The Financial Services Authority is coming under mounting pressure from City investors to clarify the rules which apply to foreign companies listing their shares in London, says the Guardian .
The fund managers are thought to be concerned that a two-tier system of corporate governance is developing, as firms domiciled in Britain comply with one set of rules and those outside with another less stringent one.
Fund managers are concerned that if one of the foreign companies listing their shares on the London market were to fail it would damage the reputation of the City.
They are raising their concerns with the regulator after a large number of foreign companies listed in London last year. Of the £28bn of new shares listed on the London Stock Exchange £10bn came from foreign issuers, says the paper.
UK-domiciled companies are expected to comply with a combined code on corporate governance, which is highly regarded around the world, whereas companies from abroad can list in London and choose not to comply with the code, instead using their local rules to govern relations with shareholders.
AS MANY as 5,000 bank customers a day are currently registering a complaint with the financial ombudsman over high penalty charges, reports the Scotsman.

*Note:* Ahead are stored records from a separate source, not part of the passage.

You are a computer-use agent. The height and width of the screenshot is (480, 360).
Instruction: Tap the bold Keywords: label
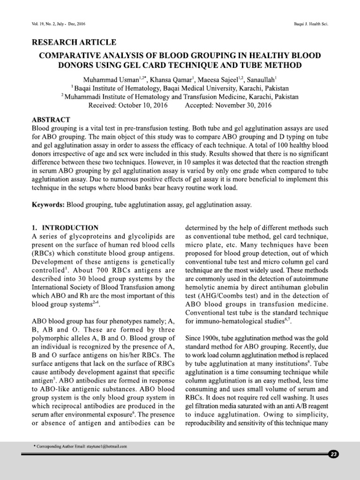(48, 205)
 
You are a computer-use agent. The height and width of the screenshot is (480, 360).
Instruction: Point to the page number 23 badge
(334, 454)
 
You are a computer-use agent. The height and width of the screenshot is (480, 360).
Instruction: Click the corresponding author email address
(105, 447)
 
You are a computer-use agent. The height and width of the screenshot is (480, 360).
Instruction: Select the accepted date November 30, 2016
(243, 105)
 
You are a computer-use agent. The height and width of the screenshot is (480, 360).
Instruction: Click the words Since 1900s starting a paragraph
(202, 338)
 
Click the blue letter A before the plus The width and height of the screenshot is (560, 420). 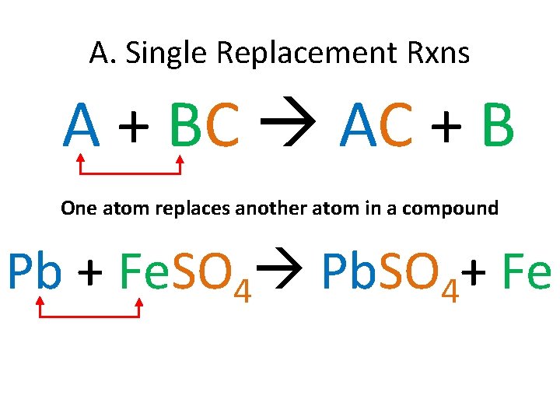83,126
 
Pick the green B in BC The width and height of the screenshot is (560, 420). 185,126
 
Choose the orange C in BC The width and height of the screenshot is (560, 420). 223,126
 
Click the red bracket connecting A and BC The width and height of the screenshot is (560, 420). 130,172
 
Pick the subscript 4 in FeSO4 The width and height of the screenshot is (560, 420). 242,289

The number of people phoning the ombudsman's helpline about the issue has soared in recent days as a consumer revolt against fees continues to gather pace.

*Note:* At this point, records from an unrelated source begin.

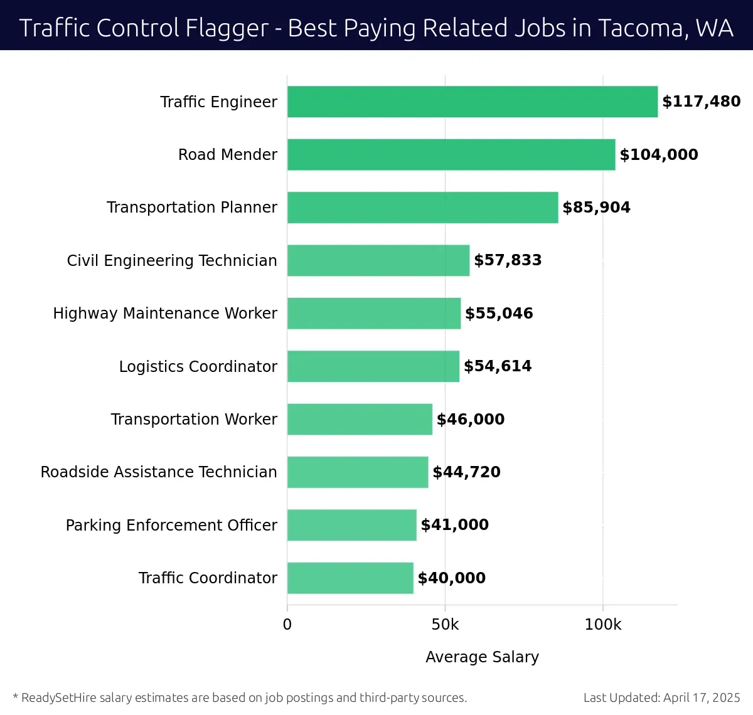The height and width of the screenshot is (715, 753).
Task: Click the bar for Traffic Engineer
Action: click(x=472, y=102)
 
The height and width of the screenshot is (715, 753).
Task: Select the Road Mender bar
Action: click(x=451, y=154)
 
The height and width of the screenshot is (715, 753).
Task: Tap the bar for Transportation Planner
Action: click(x=422, y=208)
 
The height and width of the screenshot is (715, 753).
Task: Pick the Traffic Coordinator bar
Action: click(x=350, y=578)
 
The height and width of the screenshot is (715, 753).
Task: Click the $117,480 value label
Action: click(x=701, y=102)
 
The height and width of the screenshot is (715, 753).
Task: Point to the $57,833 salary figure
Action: click(x=508, y=260)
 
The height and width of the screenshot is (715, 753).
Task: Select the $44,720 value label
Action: click(x=466, y=472)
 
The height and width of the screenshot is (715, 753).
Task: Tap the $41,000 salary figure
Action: click(x=454, y=525)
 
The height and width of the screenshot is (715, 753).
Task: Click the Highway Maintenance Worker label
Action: click(x=165, y=313)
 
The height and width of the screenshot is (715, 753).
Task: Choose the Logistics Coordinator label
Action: click(x=198, y=366)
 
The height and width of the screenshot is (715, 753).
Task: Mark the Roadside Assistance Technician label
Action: click(x=159, y=472)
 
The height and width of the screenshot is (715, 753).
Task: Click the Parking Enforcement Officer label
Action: click(x=171, y=525)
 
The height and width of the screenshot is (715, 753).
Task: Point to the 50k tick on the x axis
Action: click(x=445, y=625)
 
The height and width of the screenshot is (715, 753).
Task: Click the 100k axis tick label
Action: click(x=602, y=625)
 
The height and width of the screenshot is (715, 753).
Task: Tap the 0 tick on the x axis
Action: click(x=287, y=625)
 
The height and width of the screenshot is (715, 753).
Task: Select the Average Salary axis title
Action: click(x=482, y=657)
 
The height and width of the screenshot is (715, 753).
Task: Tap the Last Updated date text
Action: click(x=661, y=697)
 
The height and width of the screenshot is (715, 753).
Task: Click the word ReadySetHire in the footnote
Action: click(x=59, y=697)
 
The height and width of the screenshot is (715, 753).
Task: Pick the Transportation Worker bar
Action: click(x=360, y=419)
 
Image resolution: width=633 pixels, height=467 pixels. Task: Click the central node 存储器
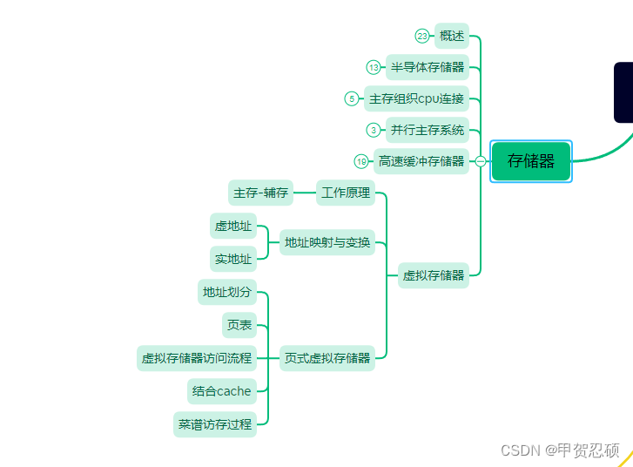pos(531,161)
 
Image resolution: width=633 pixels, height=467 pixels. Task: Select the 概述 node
pos(452,36)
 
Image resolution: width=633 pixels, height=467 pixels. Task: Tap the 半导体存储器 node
pos(428,67)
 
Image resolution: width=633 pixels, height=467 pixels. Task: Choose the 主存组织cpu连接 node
pos(416,98)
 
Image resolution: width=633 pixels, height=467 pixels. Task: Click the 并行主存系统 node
pos(428,130)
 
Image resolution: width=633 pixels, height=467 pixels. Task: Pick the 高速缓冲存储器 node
pos(421,161)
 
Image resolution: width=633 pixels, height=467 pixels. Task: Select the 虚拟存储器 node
pos(434,275)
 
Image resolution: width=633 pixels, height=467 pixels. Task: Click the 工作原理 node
pos(346,193)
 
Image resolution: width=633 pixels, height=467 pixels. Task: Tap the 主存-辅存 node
pos(260,193)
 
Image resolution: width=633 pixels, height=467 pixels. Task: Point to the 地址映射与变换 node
pos(327,242)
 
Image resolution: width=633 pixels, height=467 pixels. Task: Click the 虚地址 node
pos(233,226)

The Financial Ombudsman Service (FOS) said this week alone they expect to receive 5,000 complaints every day over "unlawful" charges by banks and building societies.
Reports of charges in excess of £30 being slapped on people who have gone over their agreed level of borrowing by just a few pennies have led to allegations banks are forcing unlawful fees on customers in a bid to boost profits.
Around 50,000 letters are currently being printed off every day from the consumer campaign site www.moneysavingexpert.com.
LLOYDS TSB’S bad debt charges jumped 20% last year but the banking giant expects “significantly lower” growth in the charges this year, says the Daily Telegraph.
The forecast came as Lloyds unveiled annual profits of over £4bn.
The bank said: “Towards the end of 2006 we experienced some signs of stabilisation in the rate of customer bankruptcies and a slowdown in the rate of growth in IVAs.
“As a result we believe that the rate of growth in the retail lending impairment charge in 2007 will be significantly lower than that experienced in 2006.”
Bad debt charges were £1.6bn last year compared to £1.3bn in 2005 although the charge in the second half for UK retail banking was lower than the first six months of the year.
TWO SENIOR HSBC bankers who were dismissed yesterday for their connection to the bank’s catastrophic foray into high-risk US mortgages had been paid $40m (£20m) in performance-related bonuses, reports the Times.
In a revelation likely to spark shareholder concern over rewards for failure, the two are also set to receive at least $2m more in compensation for loss of office.
Yesterday HSBC ousted Bobby Mehta, the chief executive of HSBC North America, and Sandy Derickson, the chief executive of HSBC Bank USA.
The departures come only two weeks after HSBC was forced to issue the first profit warning in its 142-year history because of a sudden $1.8bn blowout in sour loans to Americans with poor credit records.